The task →
Transcribe exactly the stretch of lines beginning at the one containing "This screenshot has height=739, width=1269." and closing with the last line of the entries below. Omit images.

Extracted records →
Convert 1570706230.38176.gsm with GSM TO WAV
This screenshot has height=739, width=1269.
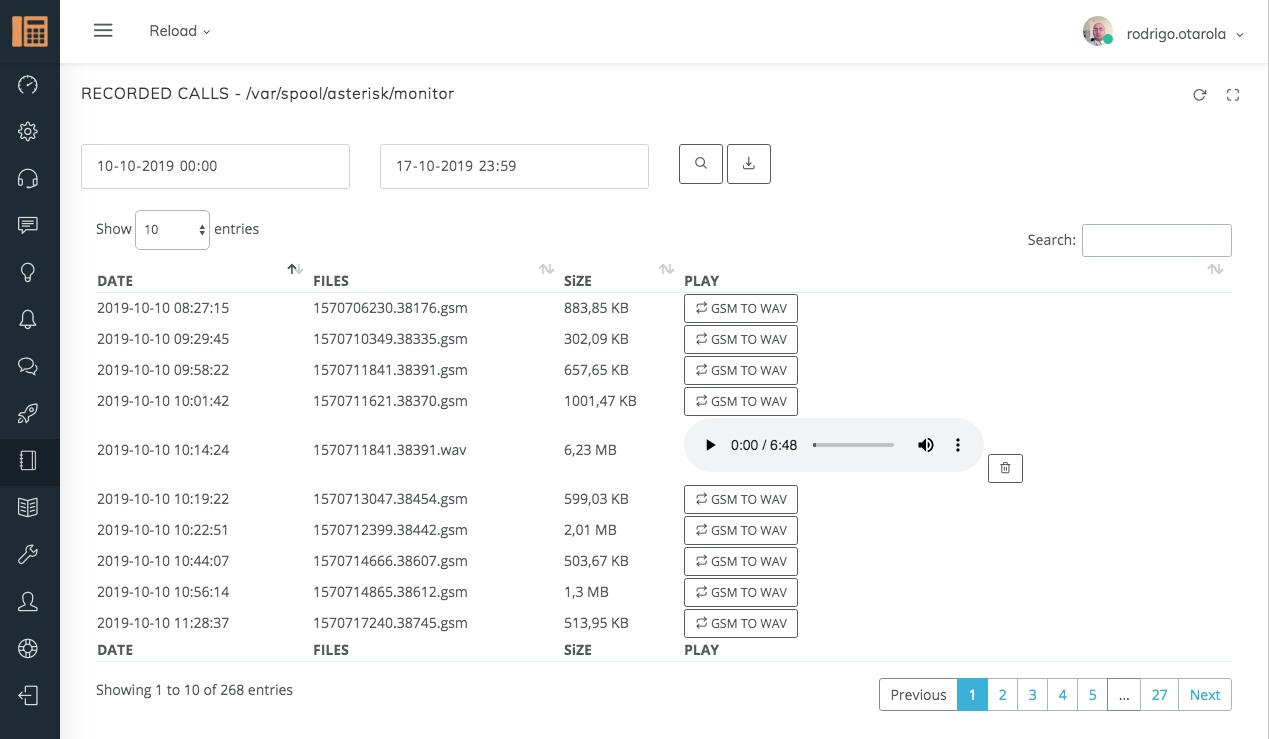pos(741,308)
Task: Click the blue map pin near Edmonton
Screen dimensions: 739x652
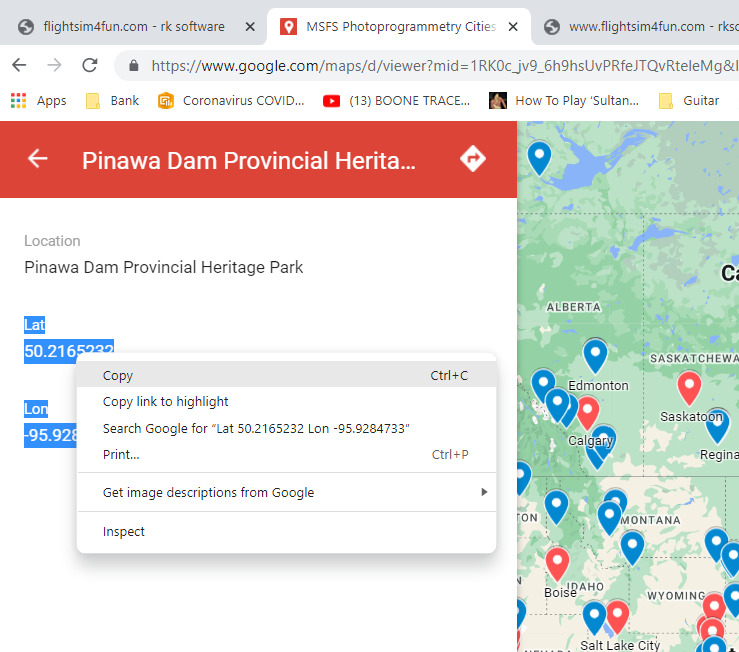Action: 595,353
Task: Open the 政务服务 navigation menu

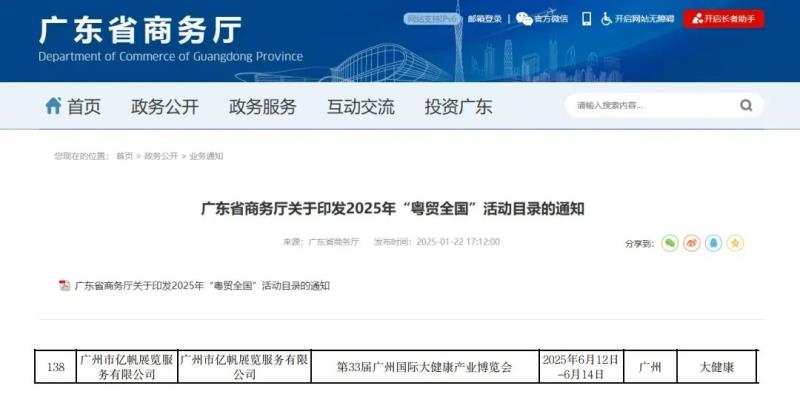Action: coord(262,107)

Solution →
This screenshot has height=739, width=1269.
pos(741,308)
Task: Click the blue map pin near Edmonton
Screen dimensions: 739x652
Action: 595,353
Task: Open the 政务服务 navigation menu

Action: coord(262,107)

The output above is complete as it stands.